Le teorie scientifiche non sono altro che l'espressione della nostra cultura, non differiscono in nulla da altre teorie oggi ritenute sbagliate o addirittura dalle teorie primitive.
Esiste veramente qualcuno che la pensa così? Gabriele Lolli ha scritto il suo "Beffe, scienziati e stregoni" per divulgare il dibattito che sta sotto a questa domanda, che si snoda a partire dall'ingenuo e fiducioso neopositivismo di inizio secolo, passando per Hanson, poi Kuhn, Feyerabend, Bloor, fino agli estremisti (così li fa apparire Lolli) del programma forte, come Bruno Latour.
Non è che Lolli sia il Collina della situazione (si capisce bene da che parte sta), ma io non conoscevo affatto l'opera di questi illustri pensatori (se non attraverso la conoscenza della beffa di Sokal) quindi è stata una lettura interessante. Nel cammino verso il postmodernismo le posizioni dei filosofi/sociologi sono sempre più facili da attaccare perché (diciamolo), se effettivamente hanno sostenuto quello che gli fa dire Lolli non si può far altro che essere d'accordo con Sokal.
Magari, smussando un po' le posizioni si trova più ragionevolezza. Invece che sostenere che tutta la scienza non è altro che una espressione dell'ambiente sociale (neanche Marx penso abbia mai osato tanto) si può dire che ne è influenzata, invece che attaccare proprio la fisica (la più basata sui fatti) si potrebbe provare con la biologia e così via. Non è un libro che possa piacere a tutti, ma l'ho letto volentieri.
•••
▶ _COSA SERVE_:
Copia senza alcuna modifica il passo della recensione di "Beffe, scienziati e stregoni" da "Non è che Lolli" a "d'accordo con Sokal.".

▶ _DATI REGISTRATI_:
•••
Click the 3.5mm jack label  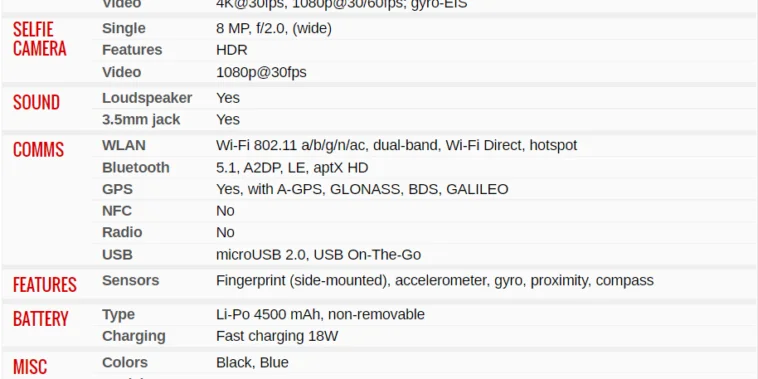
•••
▶ _RISPOSTA_:
Non è che Lolli sia il Collina della situazione (si capisce bene da che parte sta), ma io non conoscevo affatto l'opera di questi illustri pensatori (se non attraverso la conoscenza della beffa di Sokal) quindi è stata una lettura interessante. Nel cammino verso il postmodernismo le posizioni dei filosofi/sociologi sono sempre più facili da attaccare perché (diciamolo), se effettivamente hanno sostenuto quello che gli fa dire Lolli non si può far altro che essere d'accordo con Sokal.